Closed bkoelman closed 6 years ago
/cc @mavasani @AlekseyTs @333fred Is this a bug or by design?
I think this is intentional. That IBlockOperation corresponds to the BlockSyntax. Documentation says "Finally handler of the try." and it is the handler. IOperation tree is not an annotated syntax tree, it is a different tree and some syntax nodes do not have corresponding IOperation nodes. This is by design.
I'm okay with the current .Finally.Syntax
, just wanted to check because there have been many bugs in this area. Thanks for investigating.
IOperation tree is not an annotated syntax tree, it is a different tree and some syntax nodes do not have corresponding IOperation nodes. This is by design.
Opinions may have changed over time, but at the introduction of IOperation
it was presented as a language-agnostic, richer alternative for syntax. Similar to how symbols provide semantic information for declarations, operations would provide semantic information for executable code blocks. And not "for about 80% of the possible constructs in code blocks."
There has always been discussion (here and here) about how close operations should match with syntax. And lots of bugs were fixed over the past years.
I can understand that, due to time constraints, V1 only supports the most essential constructs, but I always assumed that the gaps would be filled in at a later time. Not ever getting the missing operations feels like a broken experience and a lost investment in using IOperation
in many analyzers that I have written. After all, we do not have a walker that traverses operations, and then also some syntax nodes for their lack of operation support.
Tagging @CyrusNajmabadi @heejaechang @mavasani @genlu @jinujoseph @srivatsn for thoughts.
I think the point is that we have IOperation nodes for things that have semantic meaning. We do intend to fill in the gaps of missing nodes for semantics that we haven't covered yet, including the ones in the PR you linked. The current goal is to enable dataflow analysis of code blocks to enable analyzers missed in the FxCop port, such as CA2000 or CA2100. After the control-flow graph and dataflow analysis frameworks have shipped we'll examine what's next for the API, and I certainly intend to push for full support of all missing nodes as part of that.

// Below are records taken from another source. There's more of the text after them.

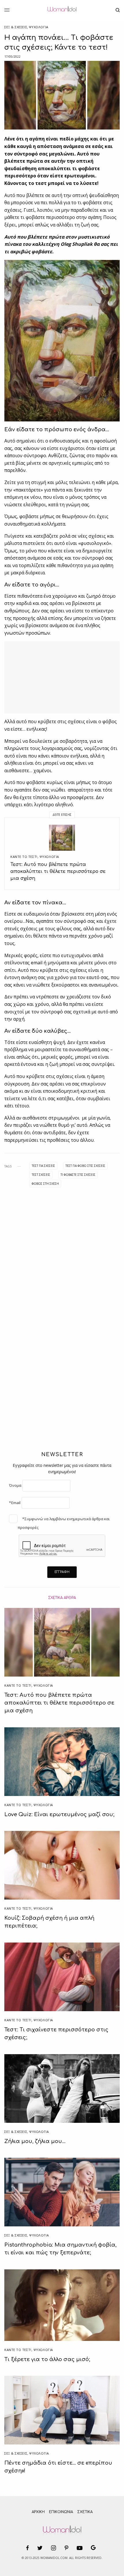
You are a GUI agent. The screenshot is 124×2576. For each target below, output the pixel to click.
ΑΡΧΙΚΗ (38, 2512)
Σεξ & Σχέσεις (15, 27)
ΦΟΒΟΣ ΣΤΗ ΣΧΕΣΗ (45, 1184)
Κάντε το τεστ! (23, 856)
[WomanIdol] (61, 10)
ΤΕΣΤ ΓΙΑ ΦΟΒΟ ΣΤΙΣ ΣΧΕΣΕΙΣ (85, 1166)
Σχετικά (85, 2512)
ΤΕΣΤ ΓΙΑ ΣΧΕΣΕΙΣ (43, 1166)
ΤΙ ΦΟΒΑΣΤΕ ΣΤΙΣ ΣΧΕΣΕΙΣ (78, 1175)
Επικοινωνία (61, 2512)
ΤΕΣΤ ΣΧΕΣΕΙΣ (41, 1175)
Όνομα (15, 1485)
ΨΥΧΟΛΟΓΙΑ (38, 27)
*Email (14, 1502)
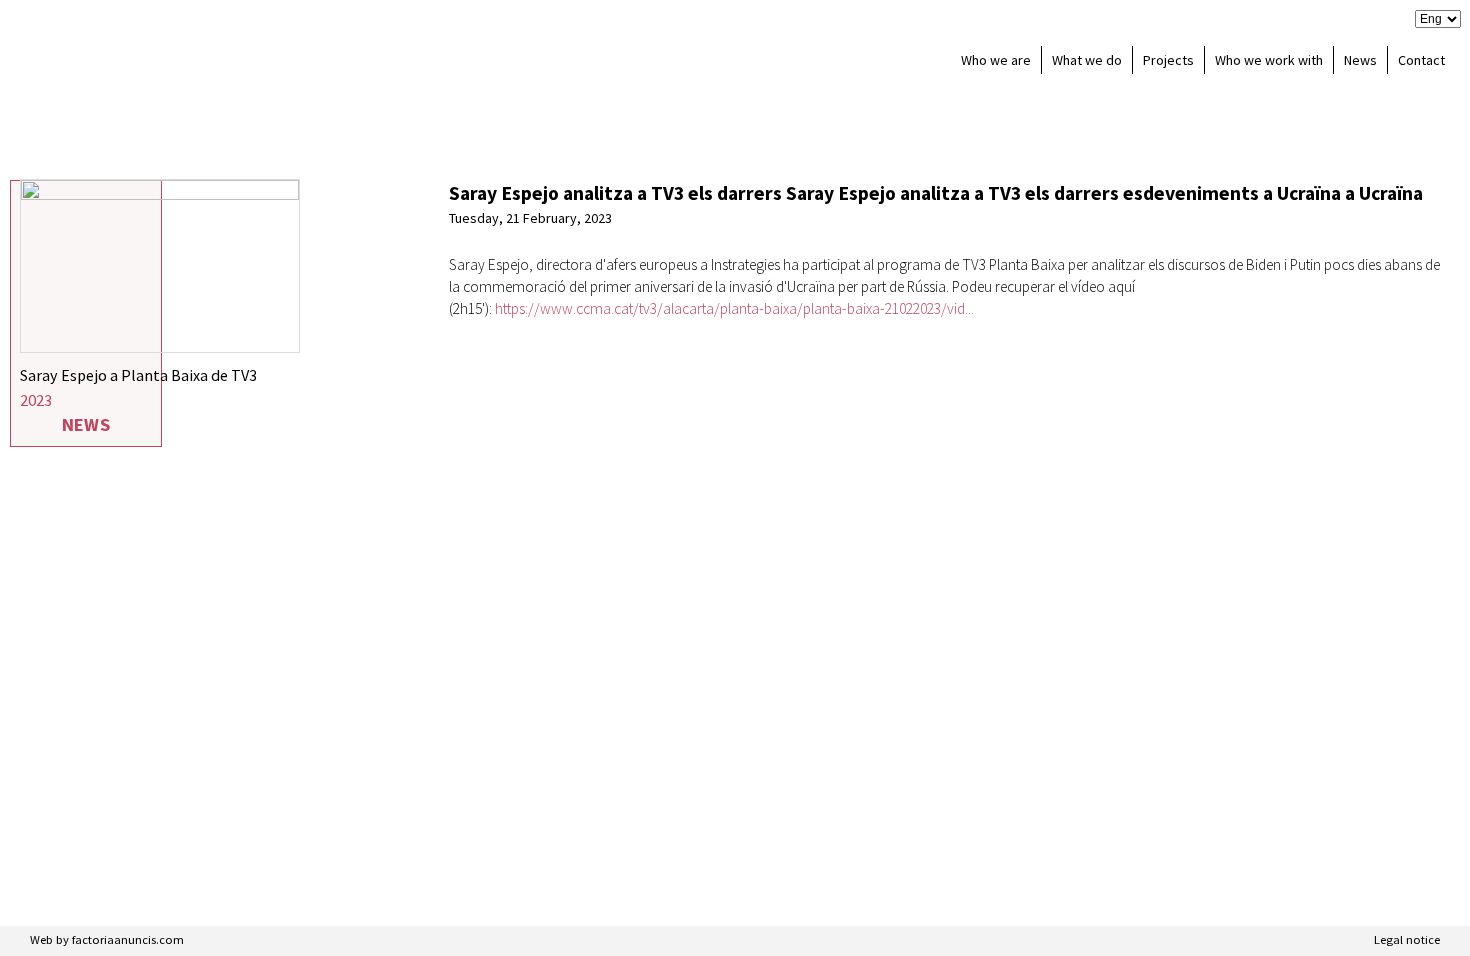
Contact (1421, 60)
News (1360, 60)
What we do (1087, 60)
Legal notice (1407, 939)
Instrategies (151, 59)
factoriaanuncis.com (128, 939)
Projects (1168, 60)
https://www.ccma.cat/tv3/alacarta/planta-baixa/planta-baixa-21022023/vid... (734, 308)
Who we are (996, 60)
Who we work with (1269, 60)
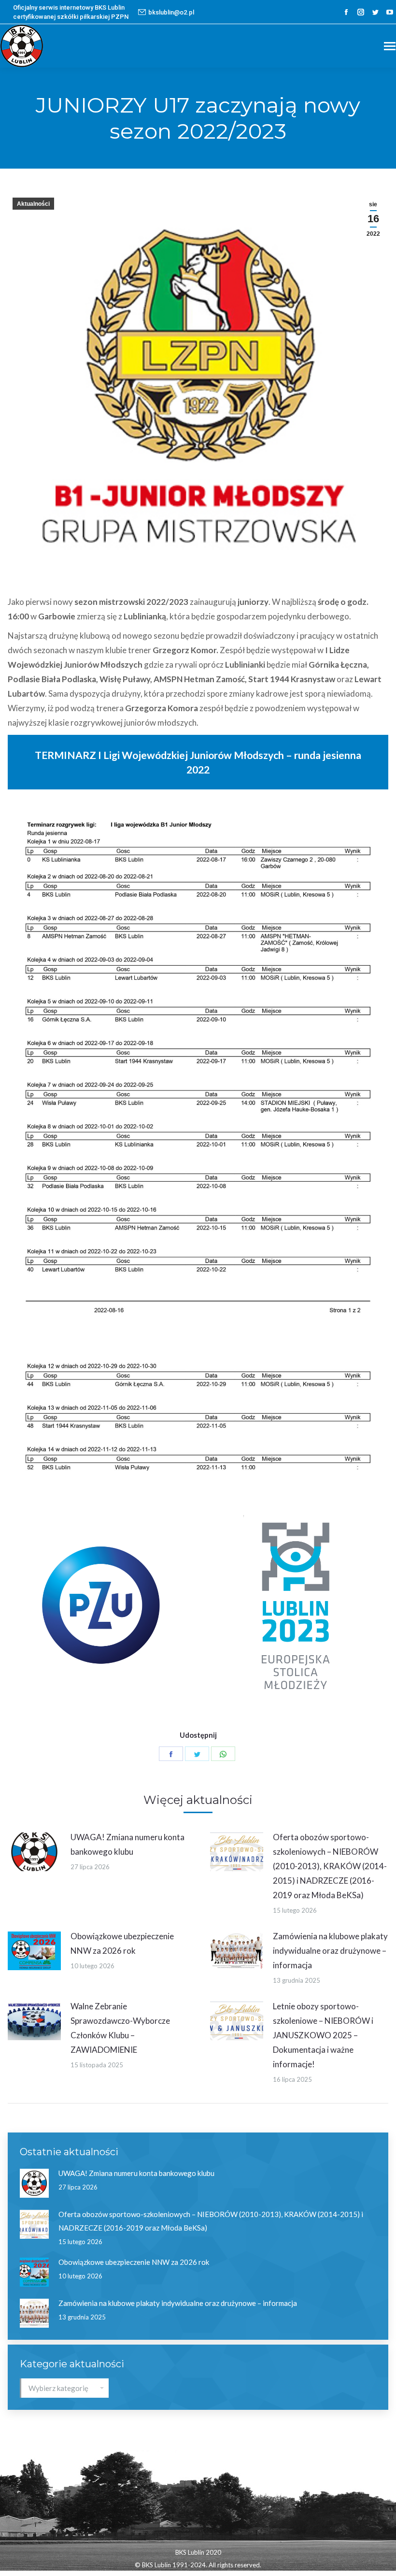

Completely agree with @333fred. We do intend to fill the semantic gaps soon. We have banked another big analysis feature on this API (flow analysis) and intend it to be complete and fully supported API. However, we never intended IOperation tree to be 1:1 match with syntax tree, it is a semantic tree and so you will have syntactic constructs which have no matching IOperation node.
I like how operations abstract away various syntactic details, such as redundant braces or various notations to initialize an array. And I'm not expecting all syntax nodes to have an operation counterpart. The subtle differences between C# and VB alone would make that unfeasible. But not having it cover all semantic language constructs makes using it a major pain. Allow me to explain with some examples.
Say I want to analyze assignments. So I create an operation walker and handle VariableDeclarator
, SimpleAssignment
, CompoundAssignment
, IncrementOrDecrement
and DeconstructionAssignment
. All works fine, until I realize it does not hit assignments via a let
expression inside a query. IOperation
does not support queries. So aside from an operation walker, I need to register callbacks for various syntax nodes for my analysis to be complete. And then the problem becomes relating the results from both sources to each other.
Another example. I want to analyze the target block when a checked/unchecked scope is entered. On the syntax level, there's a statement for that, but it does not appear in the operation tree. Knowing the current checked/unchecked state from an operation exists, but the entering of such a block is semantic information too, right? As a workaround I need to register for IBlockSyntax
and inspect the parent syntax to see if we are entering such a block. But it's quite expensive to run that on every block! Alternatively, I can switch to syntax walker and track the effective context myself (while it's already implemented in operations). Having an operation that indicates such a block is entered, along with the calculated effective context in the target block would help. And that same operation can be reused for checked expressions. Which reminds me of the difficulty to determine whether an operation represents an expression or a statement, something else that's painfully missing at the moment.
One more. I want to analyze the names of types, members, parameters, local functions, tuple elements etc. So I register for various symbol kinds and the operations VariableDeclarator
, Tuple
and AnonymousObjectCreation
. This all works, but again not for what happens in queries. So after a lot of trial-and-error, I discover I also need to register syntax analysis for FromClause
, JoinClause
, JoinIntoClause
, QueryContinuation
and LetClause
. But now I need to handle and special-case redundant braces, casts and all myself.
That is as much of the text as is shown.